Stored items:
....

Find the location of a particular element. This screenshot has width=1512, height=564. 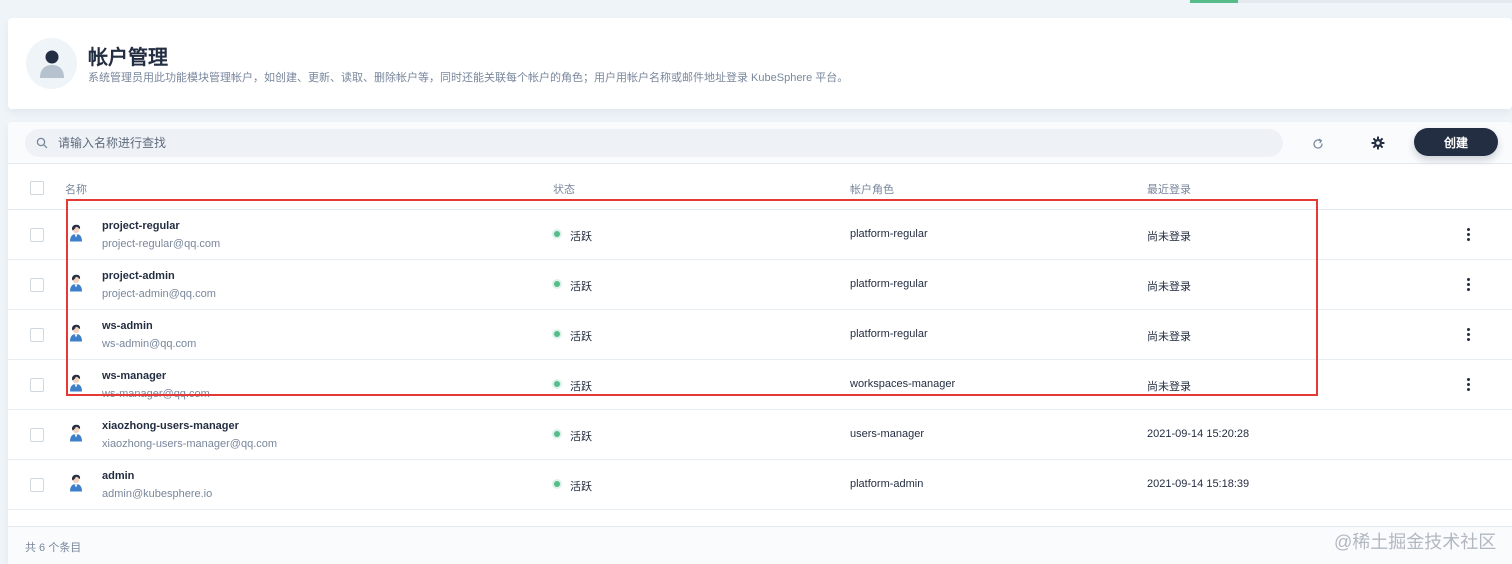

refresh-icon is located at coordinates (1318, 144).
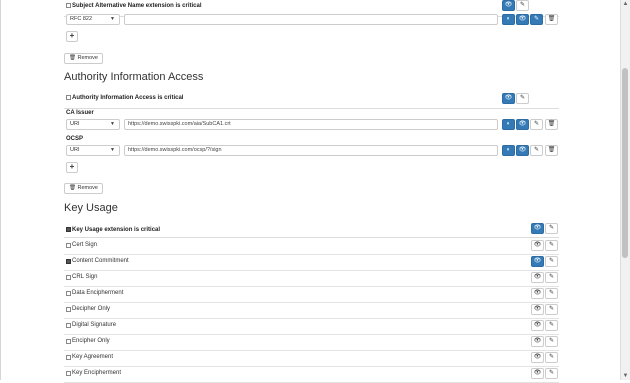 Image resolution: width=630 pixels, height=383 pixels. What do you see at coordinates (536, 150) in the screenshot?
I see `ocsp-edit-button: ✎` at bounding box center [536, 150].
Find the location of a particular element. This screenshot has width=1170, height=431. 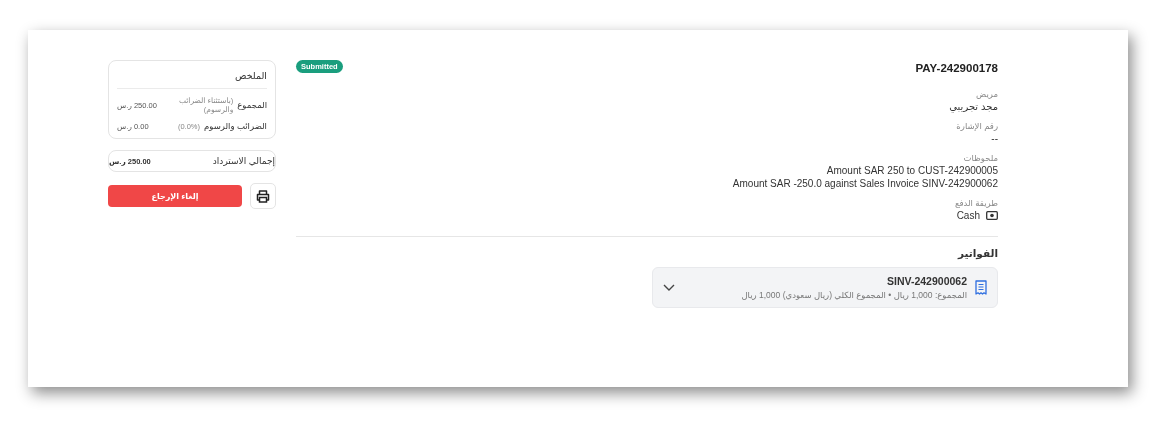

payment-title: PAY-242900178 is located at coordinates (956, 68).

....

■ ASSIGNMENT: Repeat the records above word for word, but leave out the pictures.

■ ANSWER TO THIS PROBLEM:
Find the location of a particular element. This screenshot has width=1512, height=564. 

refresh-icon is located at coordinates (1318, 144).
 Image resolution: width=630 pixels, height=383 pixels. What do you see at coordinates (536, 150) in the screenshot?
I see `ocsp-edit-button: ✎` at bounding box center [536, 150].
Find the location of a particular element. This screenshot has width=1170, height=431. 

payment-title: PAY-242900178 is located at coordinates (956, 68).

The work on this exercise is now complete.